Work required —
Reproduce every entry exactly as written.
▼▼▼
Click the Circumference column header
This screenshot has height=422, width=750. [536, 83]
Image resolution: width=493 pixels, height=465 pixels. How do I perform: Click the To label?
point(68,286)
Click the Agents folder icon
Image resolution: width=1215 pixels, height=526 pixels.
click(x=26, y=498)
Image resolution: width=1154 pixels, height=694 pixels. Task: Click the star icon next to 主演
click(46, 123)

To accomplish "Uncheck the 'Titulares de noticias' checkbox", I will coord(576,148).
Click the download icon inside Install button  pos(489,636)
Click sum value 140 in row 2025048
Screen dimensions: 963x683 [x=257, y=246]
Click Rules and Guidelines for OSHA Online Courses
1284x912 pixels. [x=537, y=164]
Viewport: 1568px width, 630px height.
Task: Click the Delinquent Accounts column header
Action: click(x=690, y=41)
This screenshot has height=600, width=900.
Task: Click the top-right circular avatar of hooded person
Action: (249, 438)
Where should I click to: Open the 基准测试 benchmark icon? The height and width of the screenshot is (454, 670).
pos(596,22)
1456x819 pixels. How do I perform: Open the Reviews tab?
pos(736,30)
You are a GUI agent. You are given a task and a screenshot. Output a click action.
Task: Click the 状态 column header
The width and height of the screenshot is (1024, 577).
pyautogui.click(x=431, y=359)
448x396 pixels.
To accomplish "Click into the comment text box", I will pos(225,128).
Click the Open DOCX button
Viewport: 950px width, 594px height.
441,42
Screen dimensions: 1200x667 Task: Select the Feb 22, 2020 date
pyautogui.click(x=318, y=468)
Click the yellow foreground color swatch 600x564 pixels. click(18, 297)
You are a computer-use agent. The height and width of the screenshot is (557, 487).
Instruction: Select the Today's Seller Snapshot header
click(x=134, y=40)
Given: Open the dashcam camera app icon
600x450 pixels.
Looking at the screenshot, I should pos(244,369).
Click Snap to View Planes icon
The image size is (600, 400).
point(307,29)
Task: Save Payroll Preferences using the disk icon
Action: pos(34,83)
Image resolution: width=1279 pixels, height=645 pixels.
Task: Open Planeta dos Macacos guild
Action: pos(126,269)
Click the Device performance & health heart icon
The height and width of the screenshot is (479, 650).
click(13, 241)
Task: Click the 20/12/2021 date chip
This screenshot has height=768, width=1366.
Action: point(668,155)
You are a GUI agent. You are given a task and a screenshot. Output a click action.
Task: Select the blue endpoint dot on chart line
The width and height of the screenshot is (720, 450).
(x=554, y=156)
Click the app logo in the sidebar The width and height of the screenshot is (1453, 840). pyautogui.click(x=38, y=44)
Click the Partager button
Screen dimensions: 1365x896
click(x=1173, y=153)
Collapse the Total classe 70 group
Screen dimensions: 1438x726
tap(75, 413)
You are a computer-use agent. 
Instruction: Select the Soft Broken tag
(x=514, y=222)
▲▲▲
Expected answer —
Click the Circumference column header
This screenshot has height=422, width=750. [536, 83]
Image resolution: width=493 pixels, height=465 pixels. How do I perform: Click the To label?
point(68,286)
Click the Agents folder icon
Image resolution: width=1215 pixels, height=526 pixels.
click(x=26, y=498)
Image resolution: width=1154 pixels, height=694 pixels. Task: Click the star icon next to 主演
click(46, 123)

To accomplish "Uncheck the 'Titulares de noticias' checkbox", I will coord(576,148).
Click the download icon inside Install button  pos(489,636)
Click sum value 140 in row 2025048
Screen dimensions: 963x683 [x=257, y=246]
Click Rules and Guidelines for OSHA Online Courses
1284x912 pixels. [x=537, y=164]
Viewport: 1568px width, 630px height.
Task: Click the Delinquent Accounts column header
Action: click(x=690, y=41)
This screenshot has height=600, width=900.
Task: Click the top-right circular avatar of hooded person
Action: (249, 438)
Where should I click to: Open the 基准测试 benchmark icon? The height and width of the screenshot is (454, 670).
pos(596,22)
1456x819 pixels. How do I perform: Open the Reviews tab?
pos(736,30)
You are a GUI agent. You are given a task and a screenshot. Output a click action.
Task: Click the 状态 column header
The width and height of the screenshot is (1024, 577).
pyautogui.click(x=431, y=359)
448x396 pixels.
To accomplish "Click into the comment text box", I will pos(225,128).
Click the Open DOCX button
Viewport: 950px width, 594px height.
441,42
Screen dimensions: 1200x667 Task: Select the Feb 22, 2020 date
pyautogui.click(x=318, y=468)
Click the yellow foreground color swatch 600x564 pixels. click(18, 297)
You are a computer-use agent. The height and width of the screenshot is (557, 487).
Instruction: Select the Today's Seller Snapshot header
click(x=134, y=40)
Given: Open the dashcam camera app icon
600x450 pixels.
Looking at the screenshot, I should pos(244,369).
Click Snap to View Planes icon
The image size is (600, 400).
point(307,29)
Task: Save Payroll Preferences using the disk icon
Action: pos(34,83)
Image resolution: width=1279 pixels, height=645 pixels.
Task: Open Planeta dos Macacos guild
Action: pos(126,269)
Click the Device performance & health heart icon
The height and width of the screenshot is (479, 650).
click(13, 241)
Task: Click the 20/12/2021 date chip
This screenshot has height=768, width=1366.
Action: point(668,155)
You are a GUI agent. You are given a task and a screenshot. Output a click action.
Task: Select the blue endpoint dot on chart line
The width and height of the screenshot is (720, 450).
(x=554, y=156)
Click the app logo in the sidebar The width and height of the screenshot is (1453, 840). pyautogui.click(x=38, y=44)
Click the Partager button
Screen dimensions: 1365x896
click(x=1173, y=153)
Collapse the Total classe 70 group
Screen dimensions: 1438x726
tap(75, 413)
You are a computer-use agent. 
Instruction: Select the Soft Broken tag
(x=514, y=222)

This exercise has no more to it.